February 26, 2010 5:35 p.m.
Now that the initial data migration has been completed, we can proceed with testing and the final push of data. The following parts are not that complicated and will actually use a lot of the same steps that have already been explained.
Before testing can begin, there are a few changes needed to configure the site on the new server to reflect the new environment. First, I usually change the config file that contains the database connection information to reflect the host and login information for the new database. Depending on your programming environment, these options may be listed in it's own file or like in my case, directly in the Apache config file.
While editing the apache config file for my database changes, I will also make a couple of other changes. This being a new server, I need to edit my VirtualHost directive to reflect the new IP address of this server. If you use name based virtual hosts instead of ip based, then this will not be necessary. Then I also add some temporary ServerAlias name to the config that I can use for testing the new site before the final data push. Since I have DNS control, I use a subdomain like newserver.domain.com or something similar. Then the last thing I do before testing is to add a new record to DNS to point the temporary subdomain to the new server IP address.
Testing is pretty standard and straight forward. I just open my browser and go to the new subdomain. Navigating around most if not all of the site is very important to make sure that nothing was broken during the rsync. Also to make sure that any software on the new server is compatible with the legacy code.
Once testing is complete, I move onto the final data push and making the site on the new server live. In these steps timing is crucial. So, I usually have several things open and going on at the same time. Normally I will have three terminals open and connected to the old servers. One for the old database server and the other two connected to the old web server.
In one of the terminals connected to the old web server I push the site one last time to make sure that nothing has changed since my last push. This is done with the following command just like in the part 1 post.
rsync -progvult site_directory -e ssh new_server_name_or_ip:/full/path/to/new/site/dir/
(you must include a trailing slash at the end of your path)
In the second terminal connected to the old web server I edit the apache config file to change my database connection settings to reflect the new database server. If your database options are not in the apache config, you will want to wait and do this once the database has been pushed for the last time. In my case, I can edit the settings and just wait to restart apache once I've pushed the database.
In the terminal connected to the old database server I push the database again to make sure nothing has changed since my last push. Typically I do this a couple of times in the event that the site has high traffic and data is inserted regularly. This can be done with the same command like in the part 1 post as well. Once I see a lull in the database sync, I just back to the old web server terminal and restart apache really quick.

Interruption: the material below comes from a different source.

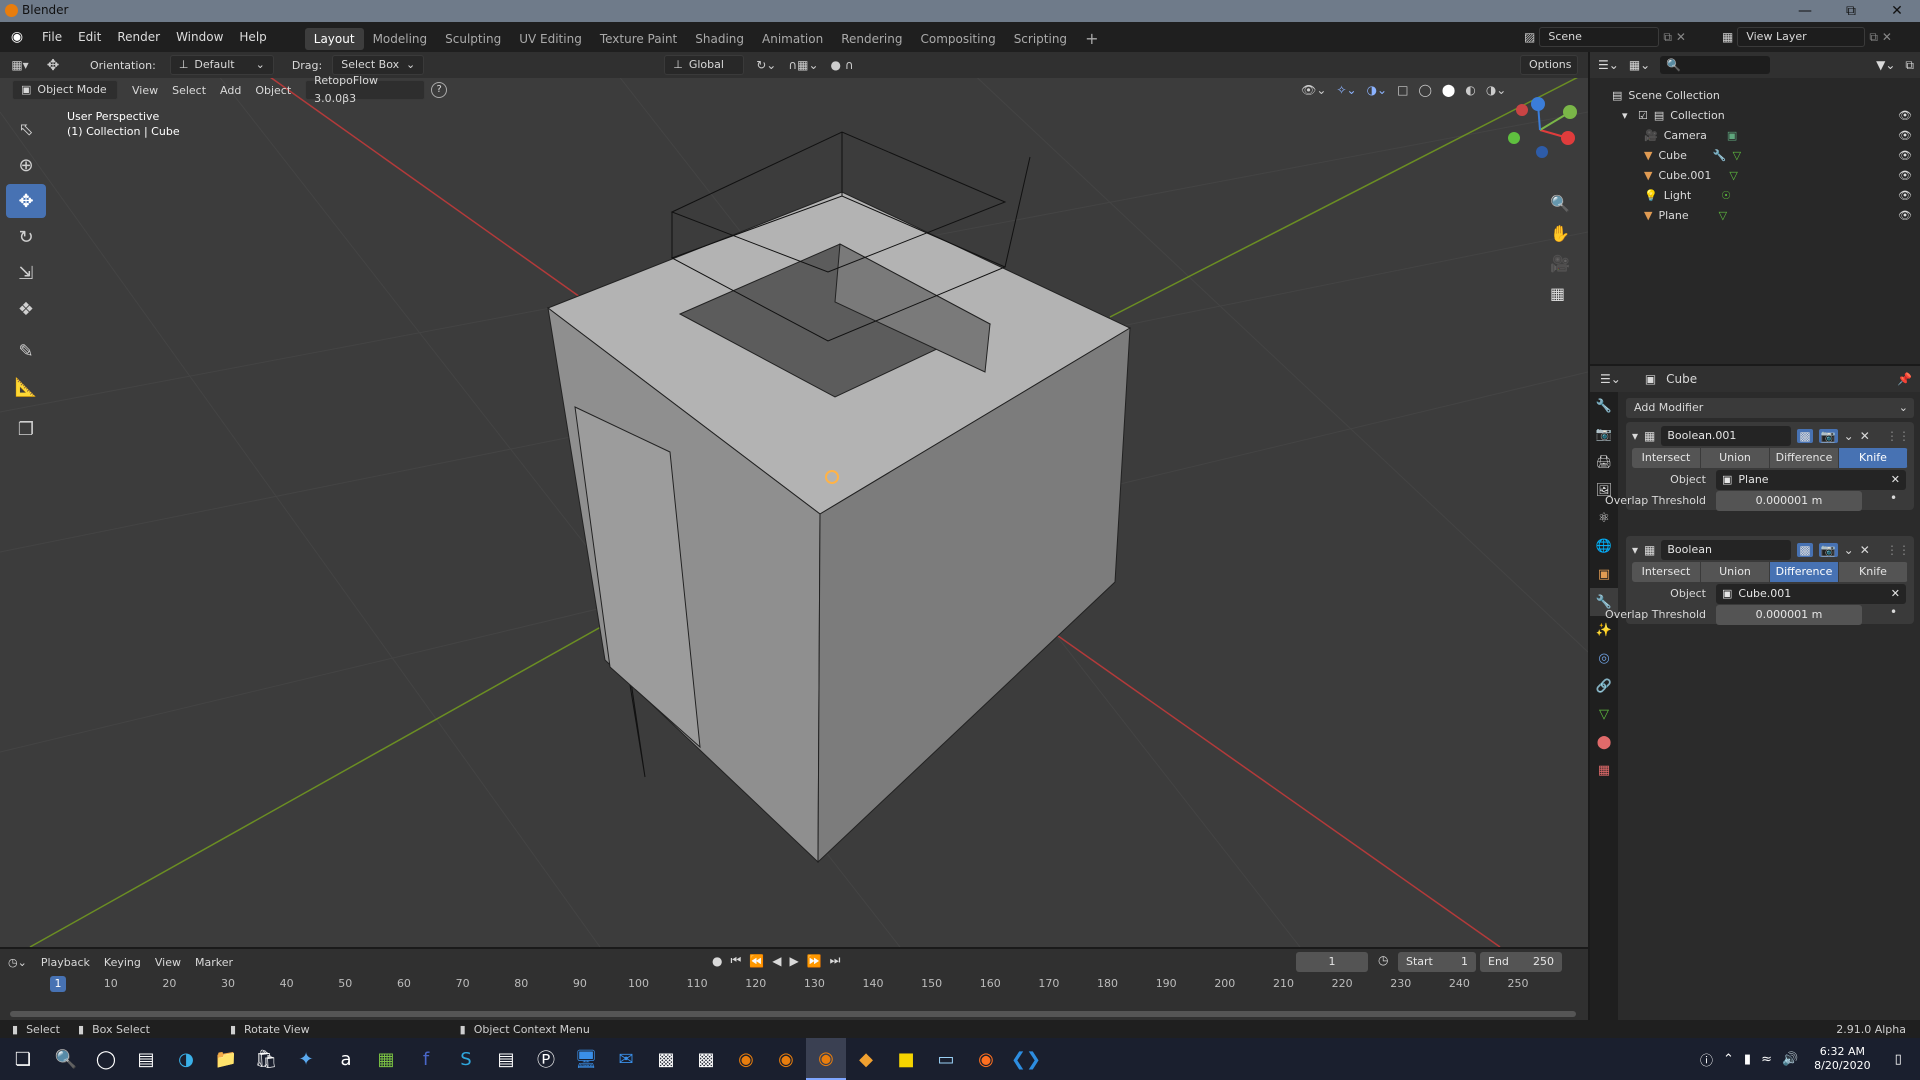  I want to click on tool-tab-icon: 🔧, so click(1604, 406).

rsync -progvult db_directory -e ssh new_server_name_or_ip:/var/lib/mysql/
(once again, trailing slashes are important)
Now you have the site on the old server using the new database for selecting and storing data. At this point, the only thing that will be out of sync are the apache log files. I typically don't mind and will only be a problem during DNS propagation.
The last thing needed is to change DNS to reflect the IP address of the new server and wait for propagation. Once that is complete all traffic should be going to the new server within the next 24-72 hours. I usually wait three to five days and then shut down or archive the site on the old server.